The Terri Schiavo story highlights the critical need for clear instructions as to health care when the patient is unable to make those decisions for him or herself. A recent New York Times Editorial highlights a 2006 Pew Research Center poll , wherein only “22 percent [of respondents] said a doctor should always try to save a patient’s life, while 70 percent believed that patients should sometimes be allowed to die. More than half said they would tell their doctor to end treatment if they were in great pain with no hope of improvement.”

Notwithstanding these numbers, surprisingly “only 69 percent had discussed end-of-life care with a spouse; just 17 percent, or 40 percent of those over 65, had done so with their children.” Furthermore, only “one-third of Americans had a living will and even fewer have taken the more legally enforceable measure of appointing a health care proxy to act on their behalf if they cannot act for themselves.”

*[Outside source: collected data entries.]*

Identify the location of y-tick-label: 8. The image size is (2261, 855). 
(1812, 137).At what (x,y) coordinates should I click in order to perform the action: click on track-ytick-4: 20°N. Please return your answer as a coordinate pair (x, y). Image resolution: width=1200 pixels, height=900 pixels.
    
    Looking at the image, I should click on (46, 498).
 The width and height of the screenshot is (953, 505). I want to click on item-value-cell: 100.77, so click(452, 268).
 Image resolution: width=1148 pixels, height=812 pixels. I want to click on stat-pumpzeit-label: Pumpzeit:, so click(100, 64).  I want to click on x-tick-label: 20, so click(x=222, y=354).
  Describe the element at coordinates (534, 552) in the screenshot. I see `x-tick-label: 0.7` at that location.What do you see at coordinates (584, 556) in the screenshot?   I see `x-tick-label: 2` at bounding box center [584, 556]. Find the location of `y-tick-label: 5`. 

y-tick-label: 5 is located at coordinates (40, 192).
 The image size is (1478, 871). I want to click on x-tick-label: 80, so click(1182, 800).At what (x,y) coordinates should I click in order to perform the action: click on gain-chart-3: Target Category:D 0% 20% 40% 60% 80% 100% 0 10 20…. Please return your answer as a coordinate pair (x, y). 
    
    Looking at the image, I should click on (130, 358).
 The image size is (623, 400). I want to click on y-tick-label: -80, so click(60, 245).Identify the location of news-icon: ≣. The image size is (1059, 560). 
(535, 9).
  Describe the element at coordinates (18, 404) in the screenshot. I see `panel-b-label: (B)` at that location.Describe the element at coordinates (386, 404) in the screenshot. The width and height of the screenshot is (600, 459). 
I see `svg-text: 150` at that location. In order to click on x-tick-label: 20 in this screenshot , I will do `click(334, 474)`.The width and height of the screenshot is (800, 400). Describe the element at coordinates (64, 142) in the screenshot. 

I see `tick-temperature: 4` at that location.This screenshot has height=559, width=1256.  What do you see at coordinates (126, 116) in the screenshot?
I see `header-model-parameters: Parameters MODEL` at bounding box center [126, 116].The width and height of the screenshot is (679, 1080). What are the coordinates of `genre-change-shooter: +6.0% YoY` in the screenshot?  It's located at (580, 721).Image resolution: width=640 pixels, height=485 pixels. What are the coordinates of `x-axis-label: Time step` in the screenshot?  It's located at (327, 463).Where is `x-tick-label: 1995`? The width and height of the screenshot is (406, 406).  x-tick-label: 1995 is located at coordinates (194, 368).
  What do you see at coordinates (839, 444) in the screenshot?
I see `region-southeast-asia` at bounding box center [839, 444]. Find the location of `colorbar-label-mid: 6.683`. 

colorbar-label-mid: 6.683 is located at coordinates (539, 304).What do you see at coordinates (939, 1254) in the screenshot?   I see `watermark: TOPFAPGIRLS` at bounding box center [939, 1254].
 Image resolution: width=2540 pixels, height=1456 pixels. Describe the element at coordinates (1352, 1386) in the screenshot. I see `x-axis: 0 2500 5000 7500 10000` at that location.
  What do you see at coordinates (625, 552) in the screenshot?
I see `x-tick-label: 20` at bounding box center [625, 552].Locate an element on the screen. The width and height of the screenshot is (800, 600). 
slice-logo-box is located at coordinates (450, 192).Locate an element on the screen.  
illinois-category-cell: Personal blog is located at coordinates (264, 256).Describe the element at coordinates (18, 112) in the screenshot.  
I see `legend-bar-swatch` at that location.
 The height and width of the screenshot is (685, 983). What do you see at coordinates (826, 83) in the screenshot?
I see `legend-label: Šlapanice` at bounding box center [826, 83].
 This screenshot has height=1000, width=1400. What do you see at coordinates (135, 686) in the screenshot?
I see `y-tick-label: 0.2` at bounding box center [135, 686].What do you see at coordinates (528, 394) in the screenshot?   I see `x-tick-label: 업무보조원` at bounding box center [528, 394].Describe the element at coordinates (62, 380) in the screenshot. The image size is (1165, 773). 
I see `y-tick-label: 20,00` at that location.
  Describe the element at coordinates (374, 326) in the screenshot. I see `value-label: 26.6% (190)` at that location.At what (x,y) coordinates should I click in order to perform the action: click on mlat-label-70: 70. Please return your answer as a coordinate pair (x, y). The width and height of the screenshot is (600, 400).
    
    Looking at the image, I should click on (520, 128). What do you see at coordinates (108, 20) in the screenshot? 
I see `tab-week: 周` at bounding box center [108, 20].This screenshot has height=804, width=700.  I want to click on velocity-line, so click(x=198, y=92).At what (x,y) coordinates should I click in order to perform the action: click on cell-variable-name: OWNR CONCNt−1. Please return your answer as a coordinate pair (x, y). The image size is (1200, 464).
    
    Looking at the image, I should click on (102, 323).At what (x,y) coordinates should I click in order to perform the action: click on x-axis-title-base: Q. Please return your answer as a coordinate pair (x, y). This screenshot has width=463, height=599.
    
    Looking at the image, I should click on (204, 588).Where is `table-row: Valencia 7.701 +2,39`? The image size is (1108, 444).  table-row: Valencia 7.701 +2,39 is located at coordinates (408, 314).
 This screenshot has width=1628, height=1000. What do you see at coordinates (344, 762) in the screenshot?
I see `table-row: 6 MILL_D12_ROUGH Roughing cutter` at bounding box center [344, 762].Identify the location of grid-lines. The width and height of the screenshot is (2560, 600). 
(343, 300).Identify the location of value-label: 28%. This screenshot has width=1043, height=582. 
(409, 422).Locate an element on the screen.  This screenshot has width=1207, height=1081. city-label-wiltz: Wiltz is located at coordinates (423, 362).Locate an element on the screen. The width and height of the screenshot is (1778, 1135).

These statistics are particularly disturbing given that in less than 20 years there will be more than 8.5 million Americans over 85 — and roughly half will suffer from Alzheimer’s disease or some other form of dementia. (The full New York Times Editorial is available online at http://www.nytimes.com/2012/03/31/opinion/taking-responsibility-for-death.html#.)

Given that we are all likely to suffer from some form of disability during our lifetimes it is critical that we think through these issues carefully and that we prepare the legal documents necessary to effectuate our desires – so that our desires will be carried out even if we are unable to express them ourselves. This is one area where the help of counsel who focuses on these issues is especially critical.